Finally, there is no love in the Eurasian Economic Union (EEU). It exists on paper and in highly publicized leaders’ summits, but Kazakhstan (along with Belarus) bucked Russian pressure last year to impose counter-sanctions on U.S. and European agricultural products—a move seemingly in line with Nazarbayev’s multi-vectored approach to foreign affairs. Nazarbayev has made clear Kazakhstan’s intention to leave the organization if it used by Russia to undermine Kazakhstan’s independence. In light of the ruble’s weakness, cheap Russian imports now are flooding across the border into Kazakhstan, hurting Kazakh manufacturers and agricultural producers. In March, Kazakhstan began pulling some Russian food products (meat, candy and butter, among other items) off the shelves of supermarkets. They cited health concerns, but the real reason was because cheap Russian products undercut those produced in Kazakhstan. Russia’s food safety regulator Rospotrebnadzor—an agency the Kremlin regularly uses to block imports from the U.S. and Western-oriented former Soviet states—in turn blocked Kazakhstani dairy products and some produce in April for similar reasons. In effect, the economic relationship between the two most important EEU members has devolved into a trade war. This is likely one of the reasons Nazarbayev for the most part has avoided discussing the EEU during his campaign. His comments at a recent youth forum focused not on that organization, but on his aspirations for Kazakhstan to join the ranks of the top 30 richest economies in the world, such as Western Europe, the U.S, Singapore, Japan, South Korea and the United Arab Emirates.
Kazakhstan faces numerous political and economic challenges in the coming years. The political and economic elites (not to mention foreign investors) likely see Nazarbayev as the man who can steer Kazakhstan through the challenges and ensure the country’s stability. However, that attitude may turn out to be shortsighted because the most pressing threat to Kazakhstan’s stability may turn out to be Nazarbayev himself. He is an elderly man, particularly aged by the standards of the former Soviet Union, where life expectancies are short. He also reportedly suffers from cancer and has no clear successor. Nazarbayev will not be in office forever and it remains unclear whether the country’s next president—whoever it turns out to be—will be as skilled in balancing the country’s competing domestic and foreign policy interests.

(ENTRIES SUPPLIED):

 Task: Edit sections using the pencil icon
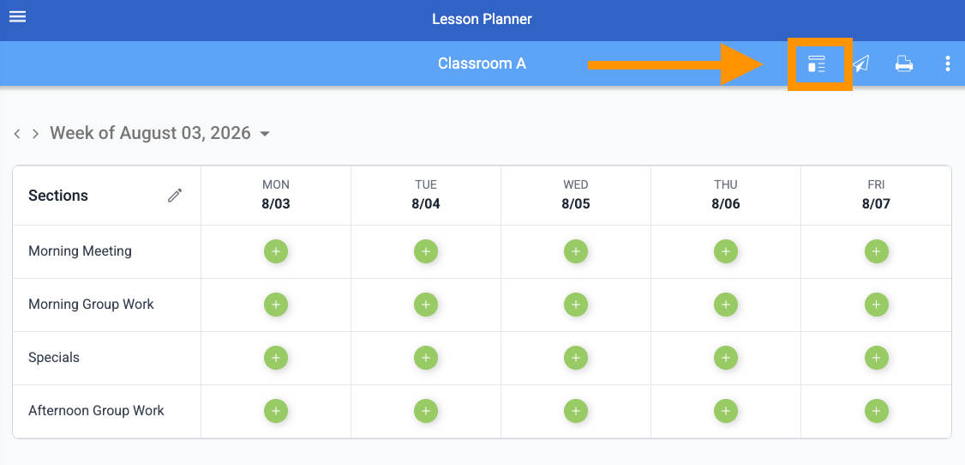tap(175, 196)
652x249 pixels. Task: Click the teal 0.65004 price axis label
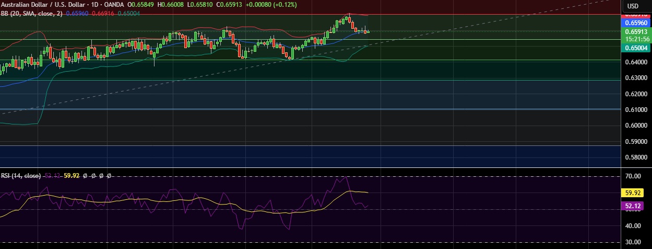[x=636, y=48]
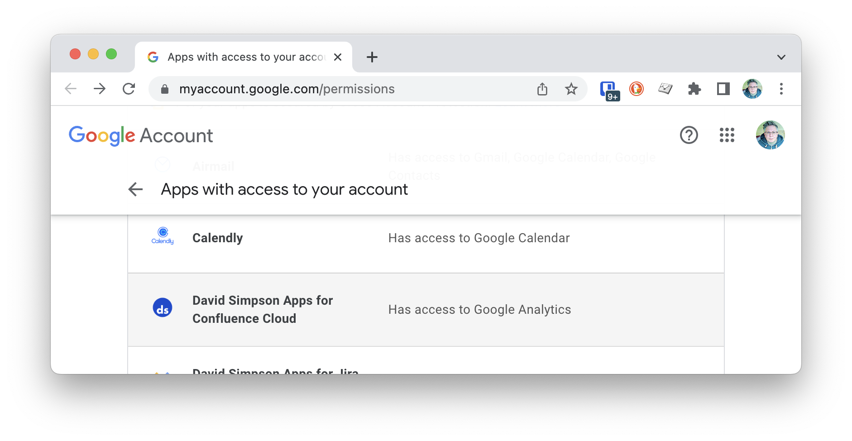This screenshot has height=441, width=852.
Task: Expand the tab search chevron
Action: coord(781,57)
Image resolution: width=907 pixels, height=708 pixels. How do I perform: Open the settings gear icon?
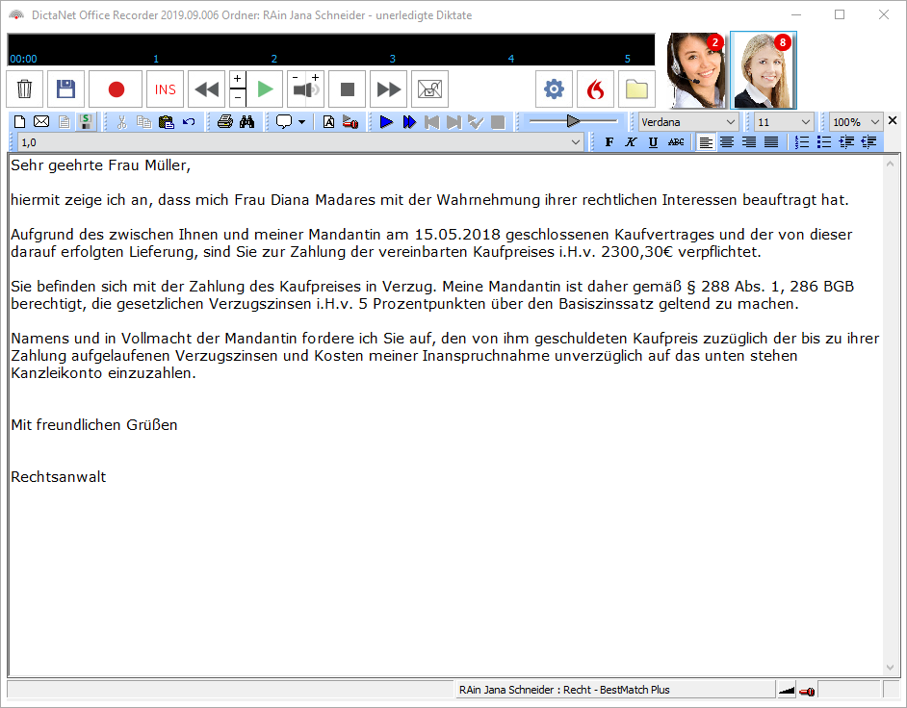(x=554, y=89)
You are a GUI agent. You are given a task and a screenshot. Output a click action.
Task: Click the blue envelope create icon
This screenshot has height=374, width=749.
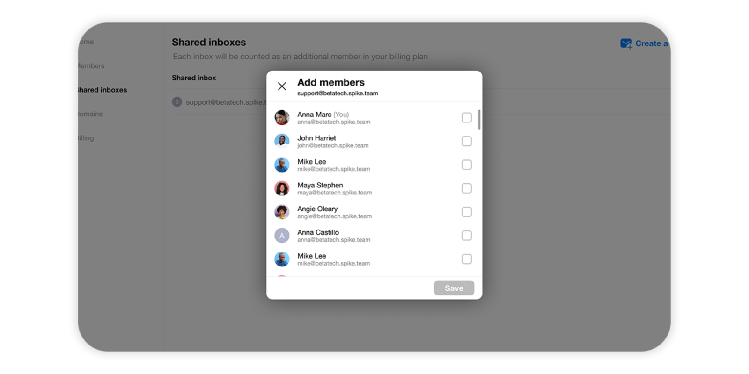point(626,43)
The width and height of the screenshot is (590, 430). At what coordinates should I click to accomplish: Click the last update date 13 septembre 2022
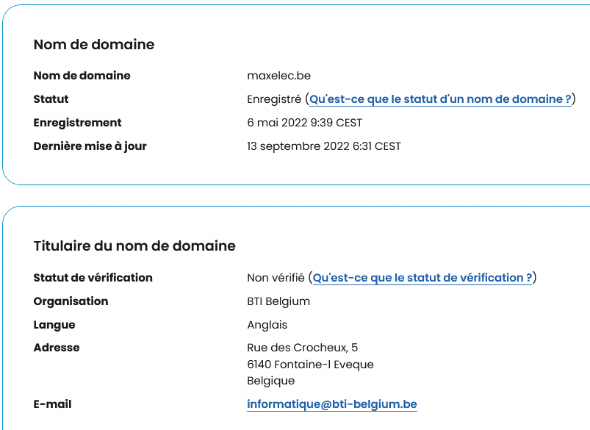[324, 146]
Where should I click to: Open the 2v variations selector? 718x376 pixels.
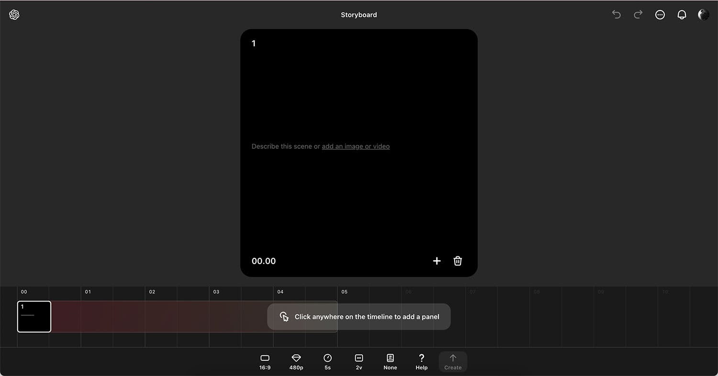pyautogui.click(x=359, y=361)
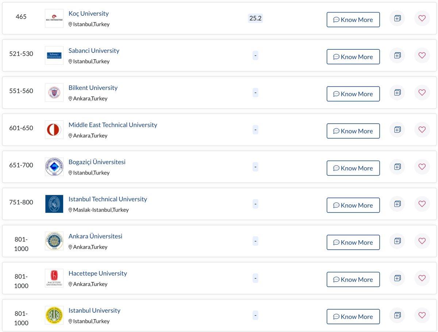
Task: Click Know More for Hacettepe University
Action: 353,280
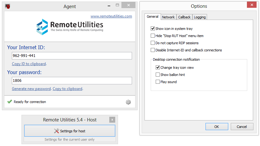This screenshot has height=146, width=260.
Task: Check Disable Internet-ID and callback connections
Action: [153, 50]
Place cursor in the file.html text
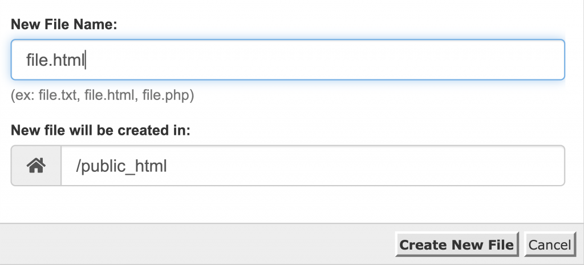This screenshot has height=265, width=584. (55, 59)
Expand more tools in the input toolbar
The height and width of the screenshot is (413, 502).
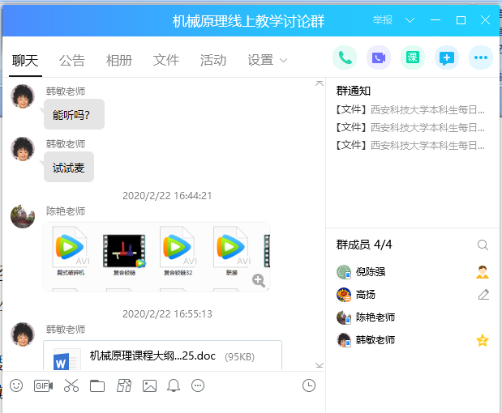198,386
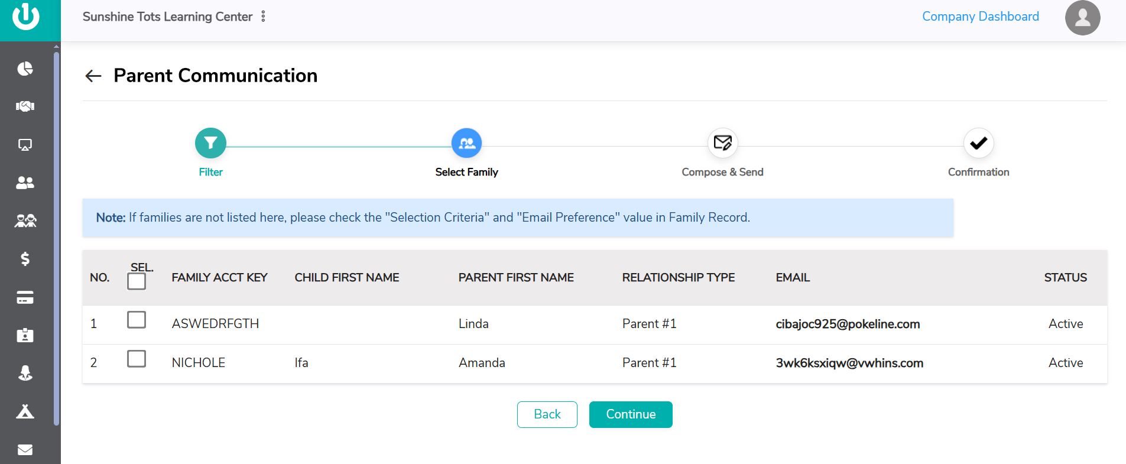Click the sidebar vertical scrollbar
This screenshot has height=464, width=1126.
click(x=56, y=236)
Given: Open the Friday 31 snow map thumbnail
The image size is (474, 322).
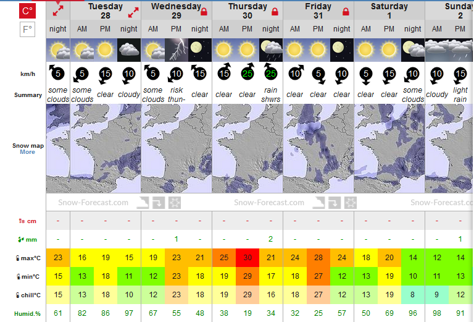Looking at the screenshot, I should (x=318, y=148).
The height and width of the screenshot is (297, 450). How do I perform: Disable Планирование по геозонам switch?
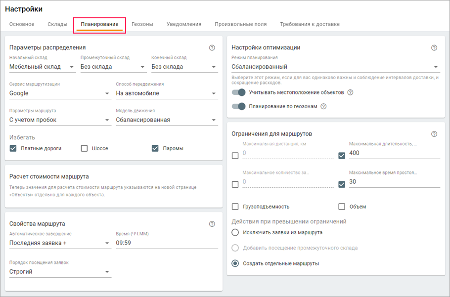[x=239, y=106]
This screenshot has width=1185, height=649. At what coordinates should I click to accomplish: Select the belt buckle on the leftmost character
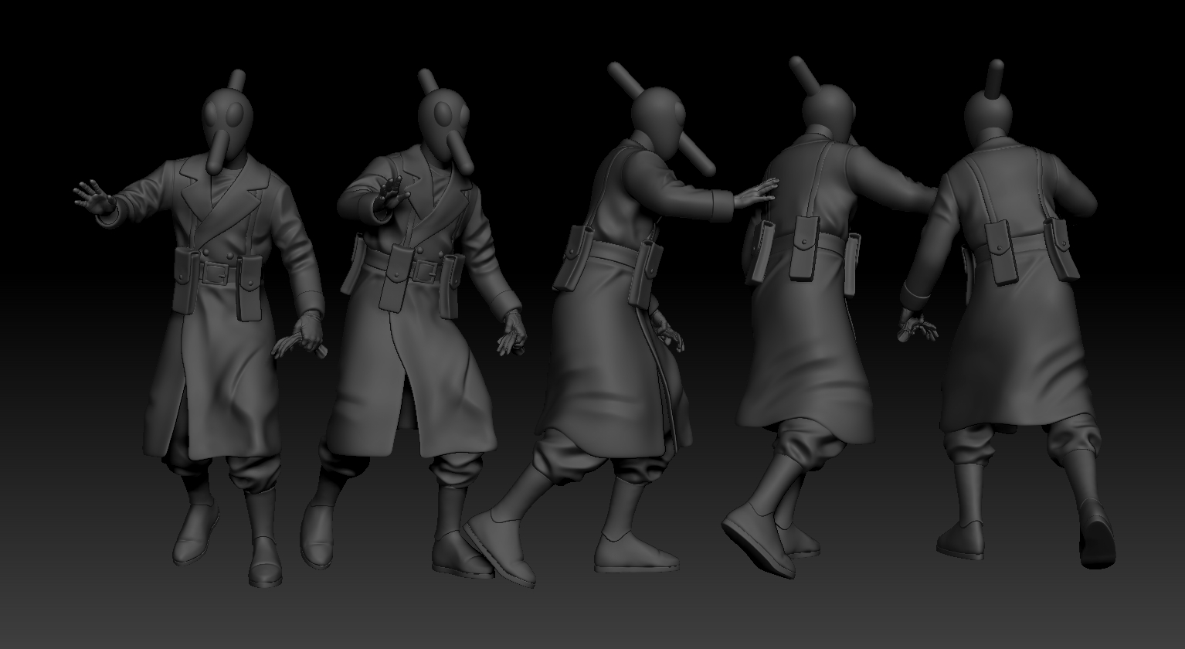(x=214, y=272)
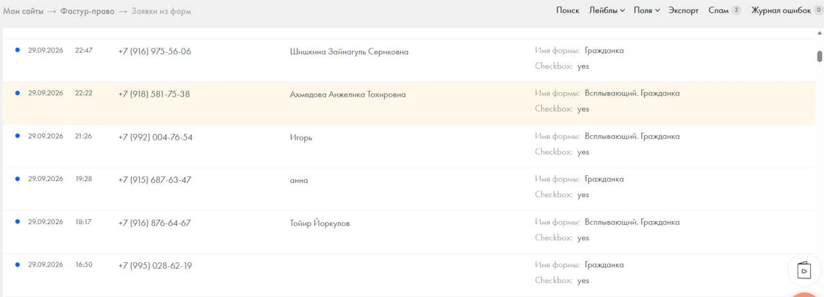Select the phone +7 (916) 975-56-06

(x=155, y=52)
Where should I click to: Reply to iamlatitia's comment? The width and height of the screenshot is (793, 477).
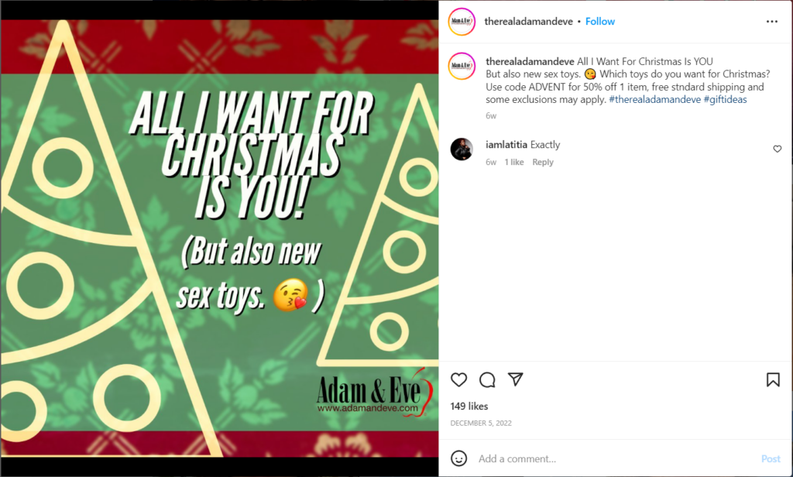tap(542, 162)
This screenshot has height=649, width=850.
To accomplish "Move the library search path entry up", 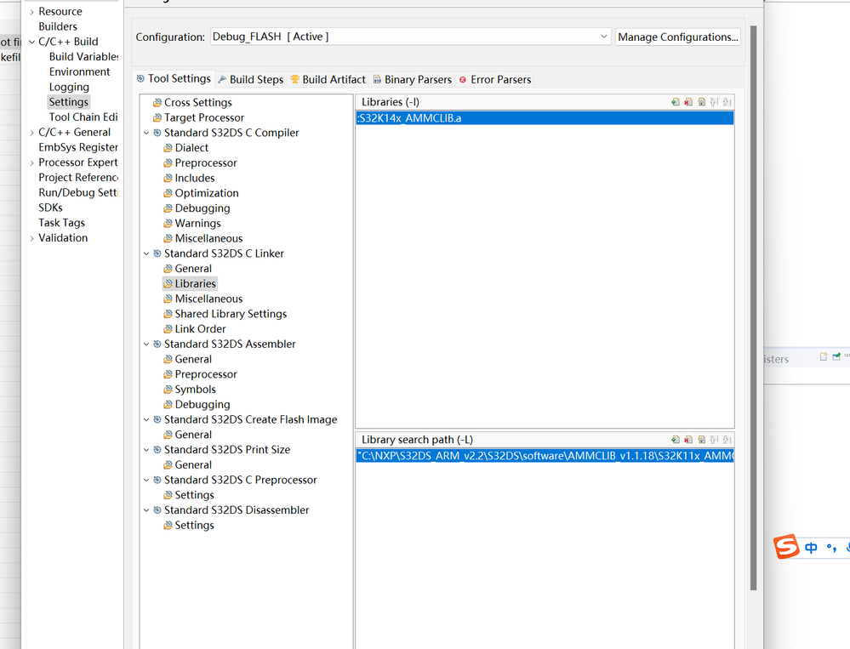I will [x=713, y=439].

(ACTIVITY): In the passage on Kazakhstan, which Russian agency blocked Kazakhstani dairy products and some produce in April?

(ANSWER BOX): Rospotrebnadzor, Russia's food safety regulator.